Justice Department’s New ADA Rules Go into Effect on March 15, 2011

| Tuesday, March 15th, 2011 | No Comments »

This following is quoted from the Department of Justice in Full from here:

http://www.justice.gov/opa/pr/2011/March/11-crt-324.html

Department of Justice

Office of Public Affairs
FOR IMMEDIATE RELEASE
Monday, March 14, 2011
Justice Department’s New ADA Rules Go into Effect on March 15, 2011

WASHINGTON – Revised regulations implementing the Americans with Disabilities Act (ADA) will take effect tomorrow, March 15, 2011, the Department of Justice announced.   The revised rules are the department’s first major revision of its guidance on accessibility in 20 years.

 

The regulations apply to the activities of more than 80,000 units of state and local government and more than seven million places of public accommodation, including stores, restaurants, shopping malls, libraries, museums, sporting arenas, movie theaters, doctors’ and dentists’ offices, hotels, jails and prisons, polling places, and emergency preparedness shelters.   The rules were signed by Attorney General Eric Holder on July 23, 2010, and the official text was published in the Federal Register on September 15, 2010.

 

The department is also releasing a new document, “ADA Update: A Primer for Small Business,” to help small businesses understand the new and updated accessibility requirements.   In addition, the department is announcing the release of a new publication explaining when the various provisions of its amended regulations will take effect.   Both documents will be available tomorrow on the department’s ADA website, www.ada.gov .

 

“The new rules usher in a new day for the more than 50 million individuals with disabilities in this country,” said Thomas E. Perez, Assistant Attorney General for Civil Rights.   “The rules will expand accessibility in a number of areas and, for the first time, provide detailed guidance on how to make recreation facilities, including parks and swimming pools, accessible.”

RECORDS PROVIDED:
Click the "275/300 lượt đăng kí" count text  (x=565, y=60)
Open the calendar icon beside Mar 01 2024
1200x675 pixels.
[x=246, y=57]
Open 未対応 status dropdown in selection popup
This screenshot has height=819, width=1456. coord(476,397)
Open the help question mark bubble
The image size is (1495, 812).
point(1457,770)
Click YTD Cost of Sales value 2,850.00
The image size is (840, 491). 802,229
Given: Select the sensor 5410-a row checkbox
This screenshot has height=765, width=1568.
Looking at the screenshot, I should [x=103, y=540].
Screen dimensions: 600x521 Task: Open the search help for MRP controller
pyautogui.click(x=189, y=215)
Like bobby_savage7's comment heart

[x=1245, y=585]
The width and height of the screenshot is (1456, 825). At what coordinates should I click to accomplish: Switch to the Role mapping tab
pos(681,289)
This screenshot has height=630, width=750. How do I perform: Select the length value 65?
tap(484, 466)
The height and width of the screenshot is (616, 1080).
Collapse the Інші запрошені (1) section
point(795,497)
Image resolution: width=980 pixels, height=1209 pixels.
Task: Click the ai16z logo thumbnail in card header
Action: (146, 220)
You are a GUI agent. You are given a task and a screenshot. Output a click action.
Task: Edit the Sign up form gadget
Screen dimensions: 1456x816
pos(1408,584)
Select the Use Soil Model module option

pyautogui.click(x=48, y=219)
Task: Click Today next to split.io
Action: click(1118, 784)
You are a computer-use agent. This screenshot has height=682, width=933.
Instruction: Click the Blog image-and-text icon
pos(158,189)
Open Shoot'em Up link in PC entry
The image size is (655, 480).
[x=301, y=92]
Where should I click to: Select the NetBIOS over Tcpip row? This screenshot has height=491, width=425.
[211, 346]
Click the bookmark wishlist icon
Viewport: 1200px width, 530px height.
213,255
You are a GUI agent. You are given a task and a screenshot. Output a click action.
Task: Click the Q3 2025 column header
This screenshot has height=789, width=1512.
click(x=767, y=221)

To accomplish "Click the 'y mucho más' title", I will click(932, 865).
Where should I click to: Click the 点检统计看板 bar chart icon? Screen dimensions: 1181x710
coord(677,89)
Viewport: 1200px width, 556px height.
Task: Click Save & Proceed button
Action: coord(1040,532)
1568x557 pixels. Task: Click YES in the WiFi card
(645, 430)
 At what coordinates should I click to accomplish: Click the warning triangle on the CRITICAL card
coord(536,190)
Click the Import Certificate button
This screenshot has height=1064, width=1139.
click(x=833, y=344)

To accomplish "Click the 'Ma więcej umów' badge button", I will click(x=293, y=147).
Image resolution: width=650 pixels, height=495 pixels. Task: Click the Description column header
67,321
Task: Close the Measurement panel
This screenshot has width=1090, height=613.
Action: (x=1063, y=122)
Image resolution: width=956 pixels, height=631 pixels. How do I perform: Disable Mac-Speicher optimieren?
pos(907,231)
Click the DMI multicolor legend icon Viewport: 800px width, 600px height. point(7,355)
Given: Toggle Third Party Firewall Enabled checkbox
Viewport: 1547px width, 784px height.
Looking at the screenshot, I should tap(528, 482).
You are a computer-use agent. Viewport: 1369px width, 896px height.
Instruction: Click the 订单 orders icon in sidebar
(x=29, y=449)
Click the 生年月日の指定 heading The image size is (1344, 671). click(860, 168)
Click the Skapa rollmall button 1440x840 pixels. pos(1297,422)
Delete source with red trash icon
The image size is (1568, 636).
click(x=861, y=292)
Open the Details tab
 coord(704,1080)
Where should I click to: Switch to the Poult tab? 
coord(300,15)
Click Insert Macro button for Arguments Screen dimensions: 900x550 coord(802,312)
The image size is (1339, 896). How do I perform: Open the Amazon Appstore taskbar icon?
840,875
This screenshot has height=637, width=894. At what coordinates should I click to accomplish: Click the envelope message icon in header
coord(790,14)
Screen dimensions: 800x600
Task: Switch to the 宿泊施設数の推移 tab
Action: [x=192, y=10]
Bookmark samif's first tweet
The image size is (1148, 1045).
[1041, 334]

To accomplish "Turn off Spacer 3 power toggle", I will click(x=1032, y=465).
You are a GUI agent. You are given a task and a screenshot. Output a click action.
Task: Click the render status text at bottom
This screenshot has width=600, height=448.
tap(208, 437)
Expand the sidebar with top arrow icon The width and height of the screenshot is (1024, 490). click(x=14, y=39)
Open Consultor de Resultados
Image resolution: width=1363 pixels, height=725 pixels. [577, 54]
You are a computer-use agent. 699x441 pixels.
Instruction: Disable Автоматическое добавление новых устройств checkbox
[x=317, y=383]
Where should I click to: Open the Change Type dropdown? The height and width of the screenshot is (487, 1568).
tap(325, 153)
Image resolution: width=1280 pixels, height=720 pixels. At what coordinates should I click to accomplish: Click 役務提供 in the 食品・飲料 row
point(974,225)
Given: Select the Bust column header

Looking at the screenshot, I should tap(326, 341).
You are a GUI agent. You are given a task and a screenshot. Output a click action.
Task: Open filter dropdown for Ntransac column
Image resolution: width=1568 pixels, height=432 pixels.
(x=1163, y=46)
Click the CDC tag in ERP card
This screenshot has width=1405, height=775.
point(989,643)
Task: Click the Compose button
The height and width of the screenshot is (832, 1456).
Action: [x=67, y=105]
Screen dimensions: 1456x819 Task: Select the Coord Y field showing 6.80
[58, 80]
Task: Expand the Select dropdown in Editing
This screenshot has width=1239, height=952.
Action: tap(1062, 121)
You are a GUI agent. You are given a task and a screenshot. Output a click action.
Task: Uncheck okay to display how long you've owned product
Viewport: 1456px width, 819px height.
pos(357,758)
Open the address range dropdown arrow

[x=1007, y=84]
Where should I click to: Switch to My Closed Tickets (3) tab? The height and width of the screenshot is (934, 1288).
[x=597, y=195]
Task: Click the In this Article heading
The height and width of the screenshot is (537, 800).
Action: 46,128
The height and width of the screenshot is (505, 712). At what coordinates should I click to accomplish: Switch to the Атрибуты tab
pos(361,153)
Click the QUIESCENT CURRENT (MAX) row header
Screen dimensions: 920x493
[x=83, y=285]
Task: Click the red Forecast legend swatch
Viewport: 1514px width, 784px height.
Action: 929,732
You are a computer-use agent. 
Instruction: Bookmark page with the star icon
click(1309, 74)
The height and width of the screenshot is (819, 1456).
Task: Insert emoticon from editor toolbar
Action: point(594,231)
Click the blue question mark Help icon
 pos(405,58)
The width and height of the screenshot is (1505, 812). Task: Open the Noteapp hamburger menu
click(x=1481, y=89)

TASKS TO PERFORM:
• 1. Translate this sentence from the ADA press release into Spanish: "The revised rules are the department’s first major revision of its guidance on accessibility in 20 years."
• 2. According to the ADA press release, on what date was the official text of the rules published in the Federal Register?

ANSWERS BY TASK:
• 1. Las normas revisadas son la primera revisión importante que hace el departamento de su orientación sobre accesibilidad en 20 años.

• 2. September 15, 2010.